Vins, camembert, une offensive de grande envergure semble se déployer contre les AOC (Appellation d’origine contrôlée). Pourquoi, et menée par qui ? Comme d’habitude par les tenants de la mondialisation, du profit facile, de la concurrence basée sur l’uniformité, en tête desquels on retrouve les grandes entreprises de l’agroalimentaire. Avec parfois la complicité, souvent la prise en otages de producteurs aux vues à court terme... l’Institut national des Appellations d’origine (Inao), soumis à de rudes pressions, a bien du mal à résister.

Imaginons... Un brave consommateur poussé par l’envie d’un casse-croûte entre au supermarché. Il achète son camembert habituel, un Lepetit qui est là dans le rayon, reconnaissable à sa boîte rouge, à son alignement de médailles et à sa photo de vache ruminant paisiblement dans son pré normand depuis 1872.

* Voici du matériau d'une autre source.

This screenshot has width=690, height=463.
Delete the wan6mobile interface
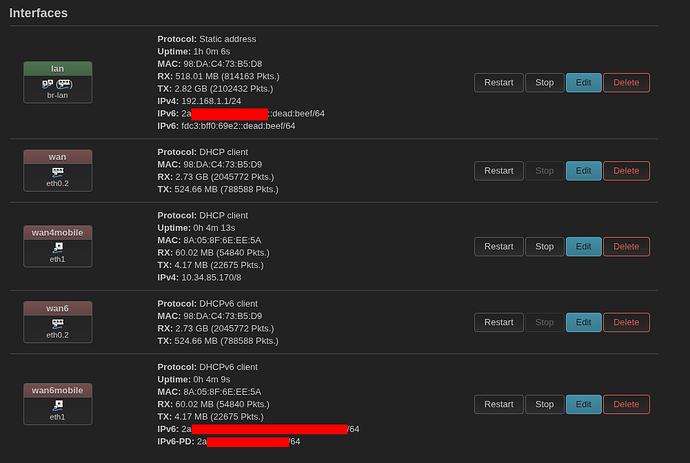click(626, 404)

Notre homme prend aussi une bouteille de Touraine-Mesland , cépage Gamay qu’il suppose suffisamment gouleyant pour accompagner le camembert sans en tuer le goût... Traversant la rue, il passe à la boulangerie... Ses acquisitions sous le bras, il ne lui manque qu’un béret pour correspondre à la caricature du Français type vue d’outre-Atlantique.

Rentré chez lui, il déplie, pour rester dans le folklore, une serviette à carreaux sur le coin de la table, se coupe un quignon de pain et s’empare d’un tire- bouchon... Horreur !!! sous le capuchon de métal apparait un horrible bouchon en plastique, une affreuse chose compacte et laide... Comment le vin pourrait-il « respirer » à travers ce truc ? Ce viticulteur dont le nom figure sur l’étiquette, pense-t-il faire quelques centimes d’économie en remplaçant le liège traditionnel par cette chose ?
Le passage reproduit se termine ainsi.